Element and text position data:
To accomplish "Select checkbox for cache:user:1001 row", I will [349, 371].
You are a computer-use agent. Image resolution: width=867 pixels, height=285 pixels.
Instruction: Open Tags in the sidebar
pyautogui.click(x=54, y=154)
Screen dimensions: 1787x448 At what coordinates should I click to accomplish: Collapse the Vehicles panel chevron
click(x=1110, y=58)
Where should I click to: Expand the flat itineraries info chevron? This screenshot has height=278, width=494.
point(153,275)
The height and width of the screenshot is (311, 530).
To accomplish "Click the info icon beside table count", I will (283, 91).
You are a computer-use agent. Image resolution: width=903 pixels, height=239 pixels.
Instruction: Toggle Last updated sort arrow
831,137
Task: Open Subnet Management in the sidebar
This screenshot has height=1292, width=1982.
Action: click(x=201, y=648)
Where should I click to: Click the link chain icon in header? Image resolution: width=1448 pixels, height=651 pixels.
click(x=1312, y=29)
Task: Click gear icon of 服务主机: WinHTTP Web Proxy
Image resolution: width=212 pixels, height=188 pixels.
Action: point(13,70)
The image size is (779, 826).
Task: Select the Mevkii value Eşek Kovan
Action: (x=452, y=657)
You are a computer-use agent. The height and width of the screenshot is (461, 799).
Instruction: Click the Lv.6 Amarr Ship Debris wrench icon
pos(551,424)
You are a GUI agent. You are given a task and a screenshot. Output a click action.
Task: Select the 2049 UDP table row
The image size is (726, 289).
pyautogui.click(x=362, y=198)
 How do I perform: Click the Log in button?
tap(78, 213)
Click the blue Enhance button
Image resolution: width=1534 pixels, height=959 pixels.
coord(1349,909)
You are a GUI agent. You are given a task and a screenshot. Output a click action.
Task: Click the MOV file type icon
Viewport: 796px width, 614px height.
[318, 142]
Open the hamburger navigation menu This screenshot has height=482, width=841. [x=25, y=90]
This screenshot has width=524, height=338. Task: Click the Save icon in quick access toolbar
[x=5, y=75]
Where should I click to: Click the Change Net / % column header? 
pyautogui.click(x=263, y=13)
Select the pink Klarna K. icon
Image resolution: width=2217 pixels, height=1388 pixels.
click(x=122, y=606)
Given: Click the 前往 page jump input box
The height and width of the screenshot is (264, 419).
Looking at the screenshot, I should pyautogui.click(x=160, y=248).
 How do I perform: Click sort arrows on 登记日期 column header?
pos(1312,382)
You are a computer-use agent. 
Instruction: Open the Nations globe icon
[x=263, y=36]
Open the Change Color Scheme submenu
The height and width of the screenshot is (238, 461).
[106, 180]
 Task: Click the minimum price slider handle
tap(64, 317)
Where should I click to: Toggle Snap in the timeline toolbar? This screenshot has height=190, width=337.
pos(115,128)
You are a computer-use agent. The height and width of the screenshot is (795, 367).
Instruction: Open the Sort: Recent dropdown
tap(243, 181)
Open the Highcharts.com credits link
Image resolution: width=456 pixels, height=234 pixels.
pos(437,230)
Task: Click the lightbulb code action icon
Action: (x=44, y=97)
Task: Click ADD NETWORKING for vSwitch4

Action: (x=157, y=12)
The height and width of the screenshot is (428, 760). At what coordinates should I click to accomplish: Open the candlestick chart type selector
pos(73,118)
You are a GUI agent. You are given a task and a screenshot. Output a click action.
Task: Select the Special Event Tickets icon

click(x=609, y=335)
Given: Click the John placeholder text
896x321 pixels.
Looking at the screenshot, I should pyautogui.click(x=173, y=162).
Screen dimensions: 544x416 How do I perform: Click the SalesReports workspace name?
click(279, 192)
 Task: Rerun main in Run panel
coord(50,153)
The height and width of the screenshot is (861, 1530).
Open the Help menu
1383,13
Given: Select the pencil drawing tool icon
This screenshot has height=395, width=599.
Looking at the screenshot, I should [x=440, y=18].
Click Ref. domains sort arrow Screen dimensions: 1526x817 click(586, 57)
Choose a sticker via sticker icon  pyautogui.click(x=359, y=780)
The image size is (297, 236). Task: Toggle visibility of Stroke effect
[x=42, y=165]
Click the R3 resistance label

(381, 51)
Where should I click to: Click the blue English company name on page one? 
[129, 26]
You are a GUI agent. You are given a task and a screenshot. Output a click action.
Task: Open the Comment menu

Set task:
Copy the rows from the line with "Where should I click to: Toggle" up to and including the line with "Looking at the screenshot, I should [x=440, y=18].", keeping each line as it stands.

Final result:
Where should I click to: Toggle Snap in the timeline toolbar? This screenshot has height=190, width=337.
pos(115,128)
You are a computer-use agent. The height and width of the screenshot is (795, 367).
Instruction: Open the Sort: Recent dropdown
tap(243, 181)
Open the Highcharts.com credits link
Image resolution: width=456 pixels, height=234 pixels.
pos(437,230)
Task: Click the lightbulb code action icon
Action: (x=44, y=97)
Task: Click ADD NETWORKING for vSwitch4

Action: (x=157, y=12)
The height and width of the screenshot is (428, 760). At what coordinates should I click to accomplish: Open the candlestick chart type selector
pos(73,118)
You are a GUI agent. You are given a task and a screenshot. Output a click action.
Task: Select the Special Event Tickets icon

click(x=609, y=335)
Given: Click the John placeholder text
896x321 pixels.
Looking at the screenshot, I should pyautogui.click(x=173, y=162).
Screen dimensions: 544x416 How do I perform: Click the SalesReports workspace name?
click(279, 192)
 Task: Rerun main in Run panel
coord(50,153)
The height and width of the screenshot is (861, 1530).
Open the Help menu
1383,13
Given: Select the pencil drawing tool icon
This screenshot has height=395, width=599.
Looking at the screenshot, I should [x=440, y=18].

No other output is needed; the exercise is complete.